Information supplied Start Marker
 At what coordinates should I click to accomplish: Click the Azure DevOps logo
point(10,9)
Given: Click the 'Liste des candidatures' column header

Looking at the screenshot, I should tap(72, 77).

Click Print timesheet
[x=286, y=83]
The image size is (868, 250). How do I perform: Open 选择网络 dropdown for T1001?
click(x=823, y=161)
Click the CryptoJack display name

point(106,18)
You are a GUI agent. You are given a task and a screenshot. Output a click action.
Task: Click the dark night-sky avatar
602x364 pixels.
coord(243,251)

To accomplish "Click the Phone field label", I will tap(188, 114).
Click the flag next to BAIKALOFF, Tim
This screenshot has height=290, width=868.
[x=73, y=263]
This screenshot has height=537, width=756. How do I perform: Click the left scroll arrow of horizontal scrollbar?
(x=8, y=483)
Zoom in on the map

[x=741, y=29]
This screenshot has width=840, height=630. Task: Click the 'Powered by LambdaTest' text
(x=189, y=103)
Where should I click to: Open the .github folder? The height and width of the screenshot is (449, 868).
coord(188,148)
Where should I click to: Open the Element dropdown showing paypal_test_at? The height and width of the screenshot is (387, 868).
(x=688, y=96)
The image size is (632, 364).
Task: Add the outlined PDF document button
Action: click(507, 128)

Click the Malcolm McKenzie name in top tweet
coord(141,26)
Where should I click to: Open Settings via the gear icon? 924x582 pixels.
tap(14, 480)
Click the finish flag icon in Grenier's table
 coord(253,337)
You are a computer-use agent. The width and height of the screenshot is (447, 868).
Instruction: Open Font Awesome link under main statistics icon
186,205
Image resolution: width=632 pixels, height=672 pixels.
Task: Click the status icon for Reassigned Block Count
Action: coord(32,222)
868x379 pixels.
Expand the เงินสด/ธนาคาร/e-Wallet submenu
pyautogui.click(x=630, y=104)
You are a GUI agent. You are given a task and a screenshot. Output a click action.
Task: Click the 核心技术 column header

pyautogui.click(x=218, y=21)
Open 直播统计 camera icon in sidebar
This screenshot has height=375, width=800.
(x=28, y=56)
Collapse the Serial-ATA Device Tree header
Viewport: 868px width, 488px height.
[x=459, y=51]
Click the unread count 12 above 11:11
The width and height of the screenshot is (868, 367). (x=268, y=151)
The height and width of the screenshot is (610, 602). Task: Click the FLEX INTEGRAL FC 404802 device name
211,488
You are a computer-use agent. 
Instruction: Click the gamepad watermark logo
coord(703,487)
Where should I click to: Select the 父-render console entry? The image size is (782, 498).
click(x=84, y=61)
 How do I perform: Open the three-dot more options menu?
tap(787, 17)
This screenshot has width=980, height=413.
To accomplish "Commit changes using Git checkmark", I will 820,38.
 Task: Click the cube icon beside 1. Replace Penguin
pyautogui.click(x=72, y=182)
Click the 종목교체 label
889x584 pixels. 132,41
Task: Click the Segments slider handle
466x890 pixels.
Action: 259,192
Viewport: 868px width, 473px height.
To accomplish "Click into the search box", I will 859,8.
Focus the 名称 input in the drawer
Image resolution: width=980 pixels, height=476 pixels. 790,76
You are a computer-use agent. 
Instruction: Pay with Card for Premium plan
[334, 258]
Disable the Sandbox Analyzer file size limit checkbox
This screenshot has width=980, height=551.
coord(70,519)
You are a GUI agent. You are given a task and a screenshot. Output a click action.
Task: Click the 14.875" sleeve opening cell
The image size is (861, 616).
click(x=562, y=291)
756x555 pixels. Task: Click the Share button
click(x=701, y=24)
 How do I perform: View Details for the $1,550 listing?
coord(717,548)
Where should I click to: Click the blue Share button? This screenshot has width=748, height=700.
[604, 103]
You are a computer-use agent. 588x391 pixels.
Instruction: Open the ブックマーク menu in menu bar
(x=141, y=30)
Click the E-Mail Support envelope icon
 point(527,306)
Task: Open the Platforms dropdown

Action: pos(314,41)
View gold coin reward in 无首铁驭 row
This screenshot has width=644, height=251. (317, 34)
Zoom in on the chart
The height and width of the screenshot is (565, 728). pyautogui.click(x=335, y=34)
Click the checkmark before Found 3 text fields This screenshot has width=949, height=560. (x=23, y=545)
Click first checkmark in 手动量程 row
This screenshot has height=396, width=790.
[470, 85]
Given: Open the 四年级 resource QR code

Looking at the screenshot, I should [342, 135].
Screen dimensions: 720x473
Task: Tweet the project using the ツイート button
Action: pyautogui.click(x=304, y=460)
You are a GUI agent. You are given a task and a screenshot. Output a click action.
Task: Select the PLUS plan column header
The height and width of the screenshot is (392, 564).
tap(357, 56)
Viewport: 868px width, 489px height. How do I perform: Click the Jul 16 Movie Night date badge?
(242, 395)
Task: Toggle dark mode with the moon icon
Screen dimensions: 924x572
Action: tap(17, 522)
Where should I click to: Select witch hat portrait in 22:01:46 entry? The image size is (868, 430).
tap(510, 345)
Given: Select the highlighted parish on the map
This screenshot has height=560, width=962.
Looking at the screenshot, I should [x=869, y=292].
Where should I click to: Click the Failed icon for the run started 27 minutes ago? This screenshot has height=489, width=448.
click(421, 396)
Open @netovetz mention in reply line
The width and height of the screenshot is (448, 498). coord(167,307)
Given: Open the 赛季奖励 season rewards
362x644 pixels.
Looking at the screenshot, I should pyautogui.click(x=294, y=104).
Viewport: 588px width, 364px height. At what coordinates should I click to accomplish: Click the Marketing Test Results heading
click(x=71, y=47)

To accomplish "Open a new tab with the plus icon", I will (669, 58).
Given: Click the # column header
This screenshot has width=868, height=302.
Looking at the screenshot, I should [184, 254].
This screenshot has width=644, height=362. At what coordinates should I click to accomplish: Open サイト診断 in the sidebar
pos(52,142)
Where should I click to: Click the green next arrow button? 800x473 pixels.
Information supplied End Marker
About this exercise:
Output each entry once again, exactly as shown above.

Written answer:
 At what coordinates should I click to accomplish: Click the Azure DevOps logo
point(10,9)
Given: Click the 'Liste des candidatures' column header

Looking at the screenshot, I should tap(72, 77).

Click Print timesheet
[x=286, y=83]
The image size is (868, 250). How do I perform: Open 选择网络 dropdown for T1001?
click(x=823, y=161)
Click the CryptoJack display name

point(106,18)
You are a GUI agent. You are given a task and a screenshot. Output a click action.
Task: Click the dark night-sky avatar
602x364 pixels.
coord(243,251)

To accomplish "Click the Phone field label", I will tap(188, 114).
Click the flag next to BAIKALOFF, Tim
This screenshot has height=290, width=868.
[x=73, y=263]
This screenshot has height=537, width=756. How do I perform: Click the left scroll arrow of horizontal scrollbar?
(x=8, y=483)
Zoom in on the map

[x=741, y=29]
This screenshot has width=840, height=630. Task: Click the 'Powered by LambdaTest' text
(x=189, y=103)
Where should I click to: Open the .github folder? The height and width of the screenshot is (449, 868).
coord(188,148)
Where should I click to: Open the Element dropdown showing paypal_test_at? The height and width of the screenshot is (387, 868).
(x=688, y=96)
The image size is (632, 364).
Task: Add the outlined PDF document button
Action: click(507, 128)

Click the Malcolm McKenzie name in top tweet
coord(141,26)
Where should I click to: Open Settings via the gear icon? 924x582 pixels.
tap(14, 480)
Click the finish flag icon in Grenier's table
 coord(253,337)
You are a computer-use agent. The width and height of the screenshot is (447, 868).
Instruction: Open Font Awesome link under main statistics icon
186,205
Image resolution: width=632 pixels, height=672 pixels.
Task: Click the status icon for Reassigned Block Count
Action: coord(32,222)
868x379 pixels.
Expand the เงินสด/ธนาคาร/e-Wallet submenu
pyautogui.click(x=630, y=104)
You are a GUI agent. You are given a task and a screenshot. Output a click action.
Task: Click the 核心技术 column header

pyautogui.click(x=218, y=21)
Open 直播统计 camera icon in sidebar
This screenshot has height=375, width=800.
(x=28, y=56)
Collapse the Serial-ATA Device Tree header
Viewport: 868px width, 488px height.
[x=459, y=51]
Click the unread count 12 above 11:11
The width and height of the screenshot is (868, 367). (x=268, y=151)
The height and width of the screenshot is (610, 602). Task: Click the FLEX INTEGRAL FC 404802 device name
211,488
You are a computer-use agent. 
Instruction: Click the gamepad watermark logo
coord(703,487)
Where should I click to: Select the 父-render console entry? The image size is (782, 498).
click(x=84, y=61)
 How do I perform: Open the three-dot more options menu?
tap(787, 17)
This screenshot has width=980, height=413.
To accomplish "Commit changes using Git checkmark", I will 820,38.
 Task: Click the cube icon beside 1. Replace Penguin
pyautogui.click(x=72, y=182)
Click the 종목교체 label
889x584 pixels. 132,41
Task: Click the Segments slider handle
466x890 pixels.
Action: 259,192
Viewport: 868px width, 473px height.
To accomplish "Click into the search box", I will 859,8.
Focus the 名称 input in the drawer
Image resolution: width=980 pixels, height=476 pixels. 790,76
You are a computer-use agent. 
Instruction: Pay with Card for Premium plan
[334, 258]
Disable the Sandbox Analyzer file size limit checkbox
This screenshot has width=980, height=551.
coord(70,519)
You are a GUI agent. You are given a task and a screenshot. Output a click action.
Task: Click the 14.875" sleeve opening cell
The image size is (861, 616).
click(x=562, y=291)
756x555 pixels. Task: Click the Share button
click(x=701, y=24)
 How do I perform: View Details for the $1,550 listing?
coord(717,548)
Where should I click to: Click the blue Share button? This screenshot has width=748, height=700.
[604, 103]
You are a computer-use agent. 588x391 pixels.
Instruction: Open the ブックマーク menu in menu bar
(x=141, y=30)
Click the E-Mail Support envelope icon
 point(527,306)
Task: Open the Platforms dropdown

Action: pos(314,41)
View gold coin reward in 无首铁驭 row
This screenshot has width=644, height=251. (317, 34)
Zoom in on the chart
The height and width of the screenshot is (565, 728). pyautogui.click(x=335, y=34)
Click the checkmark before Found 3 text fields This screenshot has width=949, height=560. (x=23, y=545)
Click first checkmark in 手动量程 row
This screenshot has height=396, width=790.
[470, 85]
Given: Open the 四年级 resource QR code

Looking at the screenshot, I should [342, 135].
Screen dimensions: 720x473
Task: Tweet the project using the ツイート button
Action: pyautogui.click(x=304, y=460)
You are a GUI agent. You are given a task and a screenshot. Output a click action.
Task: Select the PLUS plan column header
The height and width of the screenshot is (392, 564).
tap(357, 56)
Viewport: 868px width, 489px height. How do I perform: Click the Jul 16 Movie Night date badge?
(242, 395)
Task: Toggle dark mode with the moon icon
Screen dimensions: 924x572
Action: tap(17, 522)
Where should I click to: Select witch hat portrait in 22:01:46 entry? The image size is (868, 430).
tap(510, 345)
Given: Select the highlighted parish on the map
This screenshot has height=560, width=962.
Looking at the screenshot, I should [x=869, y=292].
Where should I click to: Click the Failed icon for the run started 27 minutes ago? This screenshot has height=489, width=448.
click(421, 396)
Open @netovetz mention in reply line
The width and height of the screenshot is (448, 498). coord(167,307)
Given: Open the 赛季奖励 season rewards
362x644 pixels.
Looking at the screenshot, I should pyautogui.click(x=294, y=104).
Viewport: 588px width, 364px height. At what coordinates should I click to accomplish: Click the Marketing Test Results heading
click(x=71, y=47)

To accomplish "Open a new tab with the plus icon", I will (669, 58).
Given: Click the # column header
This screenshot has width=868, height=302.
Looking at the screenshot, I should [184, 254].
This screenshot has width=644, height=362. At what coordinates should I click to accomplish: Open サイト診断 in the sidebar
pos(52,142)
Where should I click to: Click the green next arrow button? 800x473 pixels.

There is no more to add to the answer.